La sombra de Nietzsche se proyecta, querámoslo o no, sobre nuestra época y nos ayuda a entenderla. Ya nos ha hecho hablar de la muerte de Dios y del triunfo de Dionisos, como antes nos sopló lo de la moralina, palabra que cobra relieve si la unimos a otro concepto de Nietzsche, que es la Modernidad. La moralina de la Modernidad es la llamada “corrección política”. La “corrección política” es el manto de respetabilidad de nuestra sociedad neopagana. El paganismo de la Modernidad supone, repito, un retroceso a los ritos sacrificiales de las sociedades primitivas y, en el campo del monoteísmo bíblico, un retroceso del Mesías que expía y perdona a un Yahvé que no olvida nunca y castiga implacable a los enemigos del “pueblo elegido”. Da la casualidad de que la “corrección política”, aliada al terrorismo cultural, permite o fomenta el sacrilegio y la blasfemia, siempre que el objetivo sea el cristianismo. Hace unos años, unos amigos judíos de Filadelfia me comentaban indignados la prohibición en Nueva York de una exposición y la decisión del Congreso de suprimir toda subvención federal para cierto tipo de arte. En esa exposición había, entre otras cosas, un crucifijo en un bote de cristal lleno de orines. Yo me pregunto cuál habría sido la reacción de mis amigos judíos si en ese bote, en lugar de un crucifijo, el “artista” hubiera metido una reliquia del Holocausto. En el encuentro de Graz hubo quien, después de demostrar con estadísticas la nefasta influencia de la violencia cinematográfica y televisiva en los jóvenes y adolescentes de los ghettos, arremetió contra “la barbarie cultural cristiana” que reacciona contra esa violencia con algo más contundente que con vigilias laicas o lacitos de tal o cual color. Las reacciones contundentes sólo están autorizadas por lo visto para los “teólogos de la liberación”, que encienden una vela a Ghandi y otra al Che Guevara. También Dionisos tiene agentes infiltrados, compañeros de viaje y tontos útiles.

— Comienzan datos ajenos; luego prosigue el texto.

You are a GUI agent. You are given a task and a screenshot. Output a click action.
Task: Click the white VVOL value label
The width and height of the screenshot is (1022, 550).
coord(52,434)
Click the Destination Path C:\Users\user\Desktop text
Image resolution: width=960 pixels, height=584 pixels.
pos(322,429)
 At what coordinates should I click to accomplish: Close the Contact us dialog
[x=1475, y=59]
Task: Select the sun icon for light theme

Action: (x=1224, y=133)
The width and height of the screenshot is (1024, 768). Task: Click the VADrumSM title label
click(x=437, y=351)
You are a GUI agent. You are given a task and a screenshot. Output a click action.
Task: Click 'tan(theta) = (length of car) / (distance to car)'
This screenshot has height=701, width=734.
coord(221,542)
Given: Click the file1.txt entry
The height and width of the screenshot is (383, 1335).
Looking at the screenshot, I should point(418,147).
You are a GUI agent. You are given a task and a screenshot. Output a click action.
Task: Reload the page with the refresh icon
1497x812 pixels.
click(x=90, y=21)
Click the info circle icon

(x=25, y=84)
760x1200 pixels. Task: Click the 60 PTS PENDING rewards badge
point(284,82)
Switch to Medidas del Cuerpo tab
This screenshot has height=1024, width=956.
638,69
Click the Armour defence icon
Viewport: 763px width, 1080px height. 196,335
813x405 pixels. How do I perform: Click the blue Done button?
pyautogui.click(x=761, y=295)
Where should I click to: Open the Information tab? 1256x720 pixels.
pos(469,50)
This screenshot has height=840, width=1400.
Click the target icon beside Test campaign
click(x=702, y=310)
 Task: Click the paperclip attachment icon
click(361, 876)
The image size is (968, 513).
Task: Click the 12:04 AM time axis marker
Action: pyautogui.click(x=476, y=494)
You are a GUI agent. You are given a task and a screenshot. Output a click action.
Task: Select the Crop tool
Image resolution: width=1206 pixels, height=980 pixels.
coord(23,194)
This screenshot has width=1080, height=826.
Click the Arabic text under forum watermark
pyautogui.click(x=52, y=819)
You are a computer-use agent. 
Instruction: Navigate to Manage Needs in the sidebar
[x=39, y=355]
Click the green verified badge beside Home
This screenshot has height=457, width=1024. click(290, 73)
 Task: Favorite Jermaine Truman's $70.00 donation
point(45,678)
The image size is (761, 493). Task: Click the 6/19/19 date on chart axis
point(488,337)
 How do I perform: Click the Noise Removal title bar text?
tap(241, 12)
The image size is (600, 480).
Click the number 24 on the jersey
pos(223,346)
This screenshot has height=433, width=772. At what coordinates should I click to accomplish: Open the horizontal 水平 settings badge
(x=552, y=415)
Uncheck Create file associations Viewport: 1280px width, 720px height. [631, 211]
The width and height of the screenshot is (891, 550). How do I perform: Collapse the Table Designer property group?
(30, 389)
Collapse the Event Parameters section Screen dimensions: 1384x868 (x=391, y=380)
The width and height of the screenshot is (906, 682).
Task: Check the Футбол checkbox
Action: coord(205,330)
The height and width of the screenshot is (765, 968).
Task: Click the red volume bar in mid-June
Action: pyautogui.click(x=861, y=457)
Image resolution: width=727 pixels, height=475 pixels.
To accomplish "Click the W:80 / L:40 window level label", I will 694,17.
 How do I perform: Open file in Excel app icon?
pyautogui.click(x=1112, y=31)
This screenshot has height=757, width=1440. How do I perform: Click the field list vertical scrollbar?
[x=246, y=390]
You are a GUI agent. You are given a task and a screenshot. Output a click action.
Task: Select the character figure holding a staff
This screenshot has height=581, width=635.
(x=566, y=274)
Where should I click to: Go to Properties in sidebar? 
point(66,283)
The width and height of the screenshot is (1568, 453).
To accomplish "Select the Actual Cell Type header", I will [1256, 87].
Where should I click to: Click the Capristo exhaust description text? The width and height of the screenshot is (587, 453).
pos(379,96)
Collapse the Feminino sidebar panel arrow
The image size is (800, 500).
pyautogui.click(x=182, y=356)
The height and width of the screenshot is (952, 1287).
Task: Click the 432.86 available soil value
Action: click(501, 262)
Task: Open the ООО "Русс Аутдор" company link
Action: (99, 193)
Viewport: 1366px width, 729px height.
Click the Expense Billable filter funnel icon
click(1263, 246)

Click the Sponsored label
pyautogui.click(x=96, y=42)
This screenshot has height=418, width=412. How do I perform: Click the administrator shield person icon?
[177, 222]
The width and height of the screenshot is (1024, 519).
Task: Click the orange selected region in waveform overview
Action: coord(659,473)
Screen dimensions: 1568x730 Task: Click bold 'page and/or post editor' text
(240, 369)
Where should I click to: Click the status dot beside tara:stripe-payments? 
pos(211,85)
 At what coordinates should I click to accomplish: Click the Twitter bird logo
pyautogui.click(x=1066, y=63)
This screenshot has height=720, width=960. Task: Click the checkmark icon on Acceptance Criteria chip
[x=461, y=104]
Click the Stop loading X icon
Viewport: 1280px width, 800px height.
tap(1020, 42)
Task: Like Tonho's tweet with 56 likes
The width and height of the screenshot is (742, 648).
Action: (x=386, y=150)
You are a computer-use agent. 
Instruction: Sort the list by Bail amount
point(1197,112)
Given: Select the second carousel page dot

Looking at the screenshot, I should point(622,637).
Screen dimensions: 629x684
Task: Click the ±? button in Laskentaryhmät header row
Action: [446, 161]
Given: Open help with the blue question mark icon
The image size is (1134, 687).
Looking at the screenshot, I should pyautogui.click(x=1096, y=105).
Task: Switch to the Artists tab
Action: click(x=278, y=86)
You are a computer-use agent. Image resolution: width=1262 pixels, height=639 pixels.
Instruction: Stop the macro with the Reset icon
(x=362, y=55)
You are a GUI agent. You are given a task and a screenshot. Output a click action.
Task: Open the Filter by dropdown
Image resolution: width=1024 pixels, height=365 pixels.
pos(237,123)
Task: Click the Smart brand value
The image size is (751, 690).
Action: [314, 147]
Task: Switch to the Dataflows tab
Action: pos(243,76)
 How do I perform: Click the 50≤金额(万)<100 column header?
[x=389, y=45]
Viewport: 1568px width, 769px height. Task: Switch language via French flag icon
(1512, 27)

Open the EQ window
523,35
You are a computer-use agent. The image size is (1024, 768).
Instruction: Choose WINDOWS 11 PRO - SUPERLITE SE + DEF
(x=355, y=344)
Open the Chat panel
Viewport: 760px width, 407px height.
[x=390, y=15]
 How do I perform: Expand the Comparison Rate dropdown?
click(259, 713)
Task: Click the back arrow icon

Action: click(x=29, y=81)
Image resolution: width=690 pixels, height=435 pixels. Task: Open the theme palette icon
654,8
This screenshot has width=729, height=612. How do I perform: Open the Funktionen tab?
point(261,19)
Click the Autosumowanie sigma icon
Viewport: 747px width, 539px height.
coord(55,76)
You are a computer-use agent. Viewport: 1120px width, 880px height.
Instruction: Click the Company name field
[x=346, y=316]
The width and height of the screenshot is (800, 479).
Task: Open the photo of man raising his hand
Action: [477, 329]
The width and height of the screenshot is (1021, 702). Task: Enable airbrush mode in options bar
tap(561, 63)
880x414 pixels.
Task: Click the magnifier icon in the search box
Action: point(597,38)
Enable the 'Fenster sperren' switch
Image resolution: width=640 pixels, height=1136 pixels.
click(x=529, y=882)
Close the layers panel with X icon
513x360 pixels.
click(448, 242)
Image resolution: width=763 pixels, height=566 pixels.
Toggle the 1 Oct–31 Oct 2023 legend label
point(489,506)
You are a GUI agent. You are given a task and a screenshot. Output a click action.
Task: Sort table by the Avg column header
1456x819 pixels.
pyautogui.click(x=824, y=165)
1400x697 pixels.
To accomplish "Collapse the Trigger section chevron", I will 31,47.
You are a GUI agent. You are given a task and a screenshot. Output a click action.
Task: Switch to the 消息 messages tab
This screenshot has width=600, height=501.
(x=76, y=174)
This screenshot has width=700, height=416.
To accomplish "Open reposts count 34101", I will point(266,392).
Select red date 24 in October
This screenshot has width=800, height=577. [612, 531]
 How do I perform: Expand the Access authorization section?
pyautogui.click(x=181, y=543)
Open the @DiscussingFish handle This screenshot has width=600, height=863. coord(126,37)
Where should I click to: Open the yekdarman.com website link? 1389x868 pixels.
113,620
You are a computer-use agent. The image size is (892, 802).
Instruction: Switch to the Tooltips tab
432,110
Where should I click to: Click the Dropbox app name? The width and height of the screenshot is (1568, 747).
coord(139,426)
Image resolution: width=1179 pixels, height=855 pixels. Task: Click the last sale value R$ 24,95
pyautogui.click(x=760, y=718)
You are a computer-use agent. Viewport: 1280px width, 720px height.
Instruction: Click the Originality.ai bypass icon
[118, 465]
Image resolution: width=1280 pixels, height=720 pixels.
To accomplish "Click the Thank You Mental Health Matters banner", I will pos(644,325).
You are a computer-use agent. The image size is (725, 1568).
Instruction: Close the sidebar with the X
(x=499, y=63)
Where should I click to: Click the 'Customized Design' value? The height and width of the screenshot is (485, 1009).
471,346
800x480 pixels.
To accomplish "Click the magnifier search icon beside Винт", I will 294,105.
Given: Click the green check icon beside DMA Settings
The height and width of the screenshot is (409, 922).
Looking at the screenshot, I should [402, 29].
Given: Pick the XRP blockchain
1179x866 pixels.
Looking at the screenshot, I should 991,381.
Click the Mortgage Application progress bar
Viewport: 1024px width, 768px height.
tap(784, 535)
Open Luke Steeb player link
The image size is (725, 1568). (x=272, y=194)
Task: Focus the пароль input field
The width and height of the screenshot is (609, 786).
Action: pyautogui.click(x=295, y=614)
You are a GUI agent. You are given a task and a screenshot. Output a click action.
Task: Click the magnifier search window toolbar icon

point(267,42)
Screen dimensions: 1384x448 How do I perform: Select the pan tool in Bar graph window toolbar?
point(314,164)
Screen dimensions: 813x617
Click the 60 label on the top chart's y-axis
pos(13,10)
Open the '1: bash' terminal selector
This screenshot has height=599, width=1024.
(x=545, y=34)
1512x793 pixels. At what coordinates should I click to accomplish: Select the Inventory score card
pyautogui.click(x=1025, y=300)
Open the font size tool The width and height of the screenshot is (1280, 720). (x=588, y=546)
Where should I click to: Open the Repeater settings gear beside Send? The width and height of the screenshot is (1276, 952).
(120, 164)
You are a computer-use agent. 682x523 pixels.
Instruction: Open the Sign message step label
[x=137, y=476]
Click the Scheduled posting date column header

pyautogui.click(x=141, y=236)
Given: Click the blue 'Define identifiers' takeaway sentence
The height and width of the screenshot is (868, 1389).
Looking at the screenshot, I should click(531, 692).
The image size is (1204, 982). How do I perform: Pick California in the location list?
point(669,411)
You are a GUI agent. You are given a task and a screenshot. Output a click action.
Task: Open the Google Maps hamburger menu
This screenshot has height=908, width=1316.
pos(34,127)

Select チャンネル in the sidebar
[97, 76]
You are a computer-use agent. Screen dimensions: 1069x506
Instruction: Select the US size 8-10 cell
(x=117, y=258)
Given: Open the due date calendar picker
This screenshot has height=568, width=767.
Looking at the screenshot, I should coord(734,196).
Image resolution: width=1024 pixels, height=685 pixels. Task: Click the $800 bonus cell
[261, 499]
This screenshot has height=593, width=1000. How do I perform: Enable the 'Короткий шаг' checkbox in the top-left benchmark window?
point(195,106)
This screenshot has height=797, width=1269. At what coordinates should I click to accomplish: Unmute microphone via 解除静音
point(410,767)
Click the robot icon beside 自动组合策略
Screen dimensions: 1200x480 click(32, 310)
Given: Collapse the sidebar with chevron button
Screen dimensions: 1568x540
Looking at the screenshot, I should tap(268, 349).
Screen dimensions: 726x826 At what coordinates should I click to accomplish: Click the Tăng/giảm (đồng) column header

Yo resumiría la estética del Cine de la Modernidad con una frase castiza de la imaginería religiosa española: A mal Cristo, mucha sangre. De las películas que se nos infligieron en Graz, la única que resistí hasta el final, fue Dead man walking (Pena de muerte), que contra lo que se diga por ahí no es una película contra la pena de muerte, sino sobre la pena de muerte, hecha con toda la honradez compatible con el mal gusto del tema. De las demás, me salí apenas iniciada la proyección, pues, como ya avisaba en mi ponencia, yo no soy masoquista. Pulp fiction era una de ellas, y a los pocos minutos de estar aguantando a aquel par de chulánganos, tomé el portante, pues me parecía un pecado malgastar de aquel modo una gloriosa mañana de junio. Tomé el tranvía y me fui a callejear por la bella ciudad barroca a caballo sobre el Mur; entré en una librería y vi un libro de Botho Strauss, lo abrí al azar y pude leer: “No pude evitar una sensación de instintivo rechazo cuando vi el horrible film Pulp fiction, cuyas cualidades cinematográficas me hacían aun más repulsivo.” En la contracubierta de ese libro se reproduce uno de los aforismos que contiene y que puede ser también un juicio resumido del Cine de la Modernidad: “Cuánta anticipación del Infierno. Cuán poco regusto del Paraíso.”
El sábado, ya en Viena, el tráfico por el Ring quedó paralizado por la monstruosa manifestación del Día Mundial del Sodomita. Era el triunfo de Dionisos. La mascarada de la Modernidad.